DIRECTIONS FOR THIS TASK: From top to bottom, each entry below must be reproduced exactly.

GIVEN RECORDS:
# # # #
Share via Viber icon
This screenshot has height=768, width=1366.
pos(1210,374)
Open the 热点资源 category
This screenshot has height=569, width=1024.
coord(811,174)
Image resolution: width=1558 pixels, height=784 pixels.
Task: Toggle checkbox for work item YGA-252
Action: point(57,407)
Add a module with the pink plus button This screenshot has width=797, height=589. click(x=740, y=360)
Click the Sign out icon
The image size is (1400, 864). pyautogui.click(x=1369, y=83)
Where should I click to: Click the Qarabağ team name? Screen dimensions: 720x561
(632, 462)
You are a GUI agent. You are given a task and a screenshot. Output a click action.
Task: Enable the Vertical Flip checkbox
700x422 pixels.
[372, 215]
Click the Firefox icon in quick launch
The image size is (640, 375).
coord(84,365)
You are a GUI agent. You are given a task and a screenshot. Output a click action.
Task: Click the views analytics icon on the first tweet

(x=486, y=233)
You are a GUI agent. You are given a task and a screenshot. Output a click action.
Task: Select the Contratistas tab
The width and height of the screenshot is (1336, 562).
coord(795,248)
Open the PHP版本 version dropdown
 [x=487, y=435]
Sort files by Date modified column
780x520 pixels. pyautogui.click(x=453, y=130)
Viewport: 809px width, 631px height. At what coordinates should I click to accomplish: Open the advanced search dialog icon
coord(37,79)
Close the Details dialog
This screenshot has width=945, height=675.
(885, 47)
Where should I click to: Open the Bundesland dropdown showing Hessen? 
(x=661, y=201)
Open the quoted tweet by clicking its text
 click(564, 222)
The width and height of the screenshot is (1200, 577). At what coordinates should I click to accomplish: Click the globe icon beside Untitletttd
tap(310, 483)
# # # #
RESULT:
Share via Viber icon
This screenshot has height=768, width=1366.
pos(1210,374)
Open the 热点资源 category
This screenshot has height=569, width=1024.
coord(811,174)
Image resolution: width=1558 pixels, height=784 pixels.
Task: Toggle checkbox for work item YGA-252
Action: point(57,407)
Add a module with the pink plus button This screenshot has width=797, height=589. click(x=740, y=360)
Click the Sign out icon
The image size is (1400, 864). pyautogui.click(x=1369, y=83)
Where should I click to: Click the Qarabağ team name? Screen dimensions: 720x561
(632, 462)
You are a GUI agent. You are given a task and a screenshot. Output a click action.
Task: Enable the Vertical Flip checkbox
700x422 pixels.
[372, 215]
Click the Firefox icon in quick launch
The image size is (640, 375).
coord(84,365)
You are a GUI agent. You are given a task and a screenshot. Output a click action.
Task: Click the views analytics icon on the first tweet

(x=486, y=233)
You are a GUI agent. You are given a task and a screenshot. Output a click action.
Task: Select the Contratistas tab
The width and height of the screenshot is (1336, 562).
coord(795,248)
Open the PHP版本 version dropdown
 [x=487, y=435]
Sort files by Date modified column
780x520 pixels. pyautogui.click(x=453, y=130)
Viewport: 809px width, 631px height. At what coordinates should I click to accomplish: Open the advanced search dialog icon
coord(37,79)
Close the Details dialog
This screenshot has width=945, height=675.
(885, 47)
Where should I click to: Open the Bundesland dropdown showing Hessen? 
(x=661, y=201)
Open the quoted tweet by clicking its text
 click(564, 222)
The width and height of the screenshot is (1200, 577). At what coordinates should I click to accomplish: Click the globe icon beside Untitletttd
tap(310, 483)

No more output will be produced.